Some HIV protease inhibitors alter lamin A/C maturation and stability, SREBP-1 nuclear localization and adipocyte differentiation.

OBJECTIVE

To study whether HIV protease inhibitors could induce nuclear lamina alterations in adipocytes as observed in a genetic form of lipodystrophy due to lamin A/C mutation.

METHODS

We have previously observed that indinavir (IDV) impairs adipocyte differentiation and sterol regulatory element-binding protein-1 (SREBP-1) nuclear localization in 3T3-F442A adipocytes. We compared here the effects of IDV with that produced by two other PIs, nelfinavir (NFV) and amprenavir (APV) on adipose conversion, cellular localization of SREBP-1, nuclear morphology, and maturation and stability of the lamina network.

RESULTS

IDV and NFV, but not APV, altered adipose cell differentiation, as shown by lipid staining and protein expression of SREBP-1, CAAAT/enhancer binding protein (C/EBP)alpha and fatty acid synthase (FAS).

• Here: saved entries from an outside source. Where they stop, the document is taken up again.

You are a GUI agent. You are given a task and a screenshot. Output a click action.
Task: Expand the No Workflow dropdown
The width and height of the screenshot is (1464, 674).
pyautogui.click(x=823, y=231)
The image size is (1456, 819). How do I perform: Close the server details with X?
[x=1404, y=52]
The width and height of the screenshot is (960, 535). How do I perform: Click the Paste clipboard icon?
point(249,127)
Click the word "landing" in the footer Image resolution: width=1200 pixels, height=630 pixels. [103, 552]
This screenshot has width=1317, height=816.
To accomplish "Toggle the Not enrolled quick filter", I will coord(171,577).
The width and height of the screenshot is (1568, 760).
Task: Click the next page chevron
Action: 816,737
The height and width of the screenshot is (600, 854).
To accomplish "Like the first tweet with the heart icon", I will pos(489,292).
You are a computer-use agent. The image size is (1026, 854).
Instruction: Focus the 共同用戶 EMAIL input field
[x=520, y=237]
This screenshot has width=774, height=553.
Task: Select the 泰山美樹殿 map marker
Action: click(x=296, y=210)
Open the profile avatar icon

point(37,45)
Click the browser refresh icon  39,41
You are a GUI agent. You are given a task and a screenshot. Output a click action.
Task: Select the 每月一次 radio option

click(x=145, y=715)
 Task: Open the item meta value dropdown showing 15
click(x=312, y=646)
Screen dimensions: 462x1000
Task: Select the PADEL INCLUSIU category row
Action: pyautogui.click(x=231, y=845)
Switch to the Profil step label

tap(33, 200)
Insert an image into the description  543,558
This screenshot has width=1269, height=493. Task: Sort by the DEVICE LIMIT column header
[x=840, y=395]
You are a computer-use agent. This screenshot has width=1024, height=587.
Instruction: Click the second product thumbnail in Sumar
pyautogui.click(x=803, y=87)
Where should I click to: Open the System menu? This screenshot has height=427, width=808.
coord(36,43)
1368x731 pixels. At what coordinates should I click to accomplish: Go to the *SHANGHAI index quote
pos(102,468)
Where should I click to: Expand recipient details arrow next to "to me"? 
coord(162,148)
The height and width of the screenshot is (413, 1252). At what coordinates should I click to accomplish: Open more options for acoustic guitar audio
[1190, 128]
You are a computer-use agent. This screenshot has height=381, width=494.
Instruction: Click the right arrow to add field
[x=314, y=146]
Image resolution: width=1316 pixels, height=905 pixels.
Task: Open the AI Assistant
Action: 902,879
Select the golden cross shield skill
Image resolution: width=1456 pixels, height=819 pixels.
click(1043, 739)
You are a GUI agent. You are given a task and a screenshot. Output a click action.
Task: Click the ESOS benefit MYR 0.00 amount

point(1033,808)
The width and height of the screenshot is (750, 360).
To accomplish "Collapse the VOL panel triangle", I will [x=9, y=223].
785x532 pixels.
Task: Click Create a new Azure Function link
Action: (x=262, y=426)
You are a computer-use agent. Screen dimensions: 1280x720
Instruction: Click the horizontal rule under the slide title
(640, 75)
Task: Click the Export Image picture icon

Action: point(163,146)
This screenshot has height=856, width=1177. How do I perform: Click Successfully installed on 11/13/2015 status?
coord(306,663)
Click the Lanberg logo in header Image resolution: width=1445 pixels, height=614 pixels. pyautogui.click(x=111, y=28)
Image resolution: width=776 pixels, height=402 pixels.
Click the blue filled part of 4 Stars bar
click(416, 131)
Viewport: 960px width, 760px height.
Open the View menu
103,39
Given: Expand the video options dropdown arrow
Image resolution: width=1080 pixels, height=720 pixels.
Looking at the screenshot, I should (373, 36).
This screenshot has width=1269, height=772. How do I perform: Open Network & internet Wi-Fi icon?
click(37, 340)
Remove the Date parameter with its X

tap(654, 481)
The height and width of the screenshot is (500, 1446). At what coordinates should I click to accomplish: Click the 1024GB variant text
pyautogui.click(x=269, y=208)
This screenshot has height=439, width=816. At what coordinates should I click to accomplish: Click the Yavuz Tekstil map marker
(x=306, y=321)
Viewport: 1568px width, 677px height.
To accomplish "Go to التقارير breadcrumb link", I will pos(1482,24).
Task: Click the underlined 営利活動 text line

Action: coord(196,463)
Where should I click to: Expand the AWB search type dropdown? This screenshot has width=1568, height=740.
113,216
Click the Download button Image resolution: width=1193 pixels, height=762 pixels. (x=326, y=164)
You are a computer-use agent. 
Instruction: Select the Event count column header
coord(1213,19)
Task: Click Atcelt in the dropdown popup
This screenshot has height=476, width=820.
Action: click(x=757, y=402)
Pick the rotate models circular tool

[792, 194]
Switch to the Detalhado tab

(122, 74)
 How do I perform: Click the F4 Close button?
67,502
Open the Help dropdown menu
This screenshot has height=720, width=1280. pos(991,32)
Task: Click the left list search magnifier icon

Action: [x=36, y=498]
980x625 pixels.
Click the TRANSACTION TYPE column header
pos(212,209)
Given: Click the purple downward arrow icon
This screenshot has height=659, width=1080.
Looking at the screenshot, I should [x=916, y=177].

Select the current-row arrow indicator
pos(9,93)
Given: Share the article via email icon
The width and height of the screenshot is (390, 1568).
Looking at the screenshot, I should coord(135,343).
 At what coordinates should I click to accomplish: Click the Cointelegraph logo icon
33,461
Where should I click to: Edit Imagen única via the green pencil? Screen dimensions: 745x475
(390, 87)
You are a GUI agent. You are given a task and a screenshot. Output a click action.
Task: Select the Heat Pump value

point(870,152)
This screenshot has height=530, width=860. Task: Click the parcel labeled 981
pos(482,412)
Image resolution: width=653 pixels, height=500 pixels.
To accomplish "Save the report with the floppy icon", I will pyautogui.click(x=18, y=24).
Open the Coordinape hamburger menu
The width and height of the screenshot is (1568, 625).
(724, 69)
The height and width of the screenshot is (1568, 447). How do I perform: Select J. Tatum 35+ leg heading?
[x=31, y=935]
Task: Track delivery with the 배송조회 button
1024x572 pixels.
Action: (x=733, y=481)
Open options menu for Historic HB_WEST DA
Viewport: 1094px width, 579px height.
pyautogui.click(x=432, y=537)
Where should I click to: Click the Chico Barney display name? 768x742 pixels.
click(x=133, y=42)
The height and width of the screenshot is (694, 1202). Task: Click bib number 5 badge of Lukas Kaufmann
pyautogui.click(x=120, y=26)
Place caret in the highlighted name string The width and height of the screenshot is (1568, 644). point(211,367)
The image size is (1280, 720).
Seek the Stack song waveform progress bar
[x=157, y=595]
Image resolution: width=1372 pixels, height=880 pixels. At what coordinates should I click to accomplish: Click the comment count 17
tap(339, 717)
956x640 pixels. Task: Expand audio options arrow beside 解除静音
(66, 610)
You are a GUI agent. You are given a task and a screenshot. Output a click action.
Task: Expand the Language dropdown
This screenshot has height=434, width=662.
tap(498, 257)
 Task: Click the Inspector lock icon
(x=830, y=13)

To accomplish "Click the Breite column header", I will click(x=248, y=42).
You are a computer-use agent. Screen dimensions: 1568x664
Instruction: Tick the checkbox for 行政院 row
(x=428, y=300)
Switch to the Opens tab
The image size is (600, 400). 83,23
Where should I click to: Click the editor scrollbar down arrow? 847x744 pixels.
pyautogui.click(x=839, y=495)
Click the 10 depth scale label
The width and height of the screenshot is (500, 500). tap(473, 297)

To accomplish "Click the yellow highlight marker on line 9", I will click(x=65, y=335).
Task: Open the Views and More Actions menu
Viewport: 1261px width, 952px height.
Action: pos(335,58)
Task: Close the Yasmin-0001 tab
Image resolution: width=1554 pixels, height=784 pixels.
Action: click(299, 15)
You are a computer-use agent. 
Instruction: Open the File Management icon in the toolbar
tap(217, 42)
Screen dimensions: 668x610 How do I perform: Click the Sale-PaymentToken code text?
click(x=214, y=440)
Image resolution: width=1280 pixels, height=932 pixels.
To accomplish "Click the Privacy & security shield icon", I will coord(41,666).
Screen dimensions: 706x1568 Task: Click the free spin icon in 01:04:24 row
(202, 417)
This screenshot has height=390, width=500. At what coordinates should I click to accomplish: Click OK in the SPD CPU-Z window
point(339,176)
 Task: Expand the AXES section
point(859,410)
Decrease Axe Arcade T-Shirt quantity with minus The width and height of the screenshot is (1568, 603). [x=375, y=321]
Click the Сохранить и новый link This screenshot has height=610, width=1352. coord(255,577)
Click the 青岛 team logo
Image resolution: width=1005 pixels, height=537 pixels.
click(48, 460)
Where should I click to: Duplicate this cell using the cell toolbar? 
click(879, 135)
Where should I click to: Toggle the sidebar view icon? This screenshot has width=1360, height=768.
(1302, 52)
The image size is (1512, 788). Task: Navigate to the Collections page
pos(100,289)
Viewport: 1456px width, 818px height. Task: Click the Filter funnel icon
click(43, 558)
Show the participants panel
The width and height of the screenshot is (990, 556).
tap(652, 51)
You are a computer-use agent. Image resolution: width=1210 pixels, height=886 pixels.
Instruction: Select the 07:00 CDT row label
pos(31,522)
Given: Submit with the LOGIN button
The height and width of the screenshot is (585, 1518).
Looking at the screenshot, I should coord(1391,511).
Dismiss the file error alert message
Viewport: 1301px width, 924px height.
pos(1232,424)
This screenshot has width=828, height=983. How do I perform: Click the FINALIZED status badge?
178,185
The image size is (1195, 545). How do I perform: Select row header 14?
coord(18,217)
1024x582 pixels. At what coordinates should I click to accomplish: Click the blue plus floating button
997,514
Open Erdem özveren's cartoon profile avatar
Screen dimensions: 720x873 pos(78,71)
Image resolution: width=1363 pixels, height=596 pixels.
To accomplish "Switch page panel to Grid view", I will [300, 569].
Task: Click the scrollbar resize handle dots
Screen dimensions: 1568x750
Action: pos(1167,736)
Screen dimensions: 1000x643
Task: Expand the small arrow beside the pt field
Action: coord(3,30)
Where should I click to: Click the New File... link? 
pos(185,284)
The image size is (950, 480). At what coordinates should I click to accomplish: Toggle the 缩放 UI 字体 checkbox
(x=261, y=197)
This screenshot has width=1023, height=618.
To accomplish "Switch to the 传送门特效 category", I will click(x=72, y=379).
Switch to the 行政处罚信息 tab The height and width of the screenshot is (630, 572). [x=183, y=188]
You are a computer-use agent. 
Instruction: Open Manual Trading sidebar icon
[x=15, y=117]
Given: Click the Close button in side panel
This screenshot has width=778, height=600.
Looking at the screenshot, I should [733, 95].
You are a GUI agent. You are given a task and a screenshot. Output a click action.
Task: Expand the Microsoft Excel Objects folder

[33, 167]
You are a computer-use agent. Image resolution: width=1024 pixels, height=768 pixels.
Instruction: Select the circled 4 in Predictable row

In IDV-treated cells, 50-60 % of the nuclei could not accumulate SREBP-1. Twenty percent of these SREBP-negative nuclei were grossly dysmorphic, with blebs and prominent herniations, and showed an altered distribution of lamin A/C and lamin B. In IDV-treated cells, nuclear fragilization was shown by the abnormal extractibility of lamina proteins and SREBP-1, and the accumulation of prelamin A. NFV similarly altered lamin A/C maturation whereas APV was almost ineffective.

CONCLUSIONS

We show in an adipose cell line that IDV and NFV induced alterations at the nuclear level by promoting defects in lamin A/C maturation, organization and stability. We suggest that these lamina network alterations might be responsible for SREBP-1 nuclear mislocalization therefore resulting in altered adipocyte differentiation.